Ce débat nous en a rappelé un autre, celui des années 1960 et 1970 au Canada et qui concernait aussi les vernaculaires québécois et acadiens. En 1968, Robert Charlebois, Yvon Deschamps et d’autres ont alimenté les discours sur la langue avec leur spectacle Ostie d’show et il en fut de même avec le groupe 1755, qui à la fin des années 1970, est devenu très populaire. Ces spectacles mettaient en scène le français populaire de différentes régions du Québec et d’Acadie et c’était ce même français qui se retrouvait dans la bouche des musiciens qui présentaient leur spectacle. C’est dans la foulée de ces événements (avec d’autres) que commença la querelle du joual et le débat sur le chiac, débats qui opposèrent les tenants d’un français unique à ceux qui voulaient que le français du Canada s’autonomisent par rapport au français parlé en France, qui tenait alors lieu de modèle unique.
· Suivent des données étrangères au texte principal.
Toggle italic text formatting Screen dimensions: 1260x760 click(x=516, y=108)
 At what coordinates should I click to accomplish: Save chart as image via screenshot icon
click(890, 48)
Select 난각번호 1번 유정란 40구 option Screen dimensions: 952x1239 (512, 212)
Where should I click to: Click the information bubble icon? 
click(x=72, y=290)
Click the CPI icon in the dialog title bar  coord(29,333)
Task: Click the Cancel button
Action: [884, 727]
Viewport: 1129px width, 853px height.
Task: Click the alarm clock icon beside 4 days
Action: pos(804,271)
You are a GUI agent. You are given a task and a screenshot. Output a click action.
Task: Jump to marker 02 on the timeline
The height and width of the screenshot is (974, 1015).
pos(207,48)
Ces illustrations montrent que les débats sur la langue sont récurrents et provoque les mêmes interrogations. Pourtant les dernières statistiques montrent que le nombre de francophones reste stable au Canada si l’on ne s’en tient pas à ceux qui possèdent le français comme langue maternelle et si l’on compte parmi ces derniers les nouveaux arrivants qui ont le français comme langue étrangère. Finalement tout dépend des calculs que l’on fait et surtout, tout dépend de notre conception du français. Si c’est l’idéologie du français unique qui domine et qui suppose que tous les locuteurs doivent parler le français à peu près de la même façon et avec l’accent attendu pour se dire francophones, il se peut que l’on ait l’impression qu’il y ait péril en la demeure. Si une conception hétérogène de la langue prévaut, on est moins alarmiste.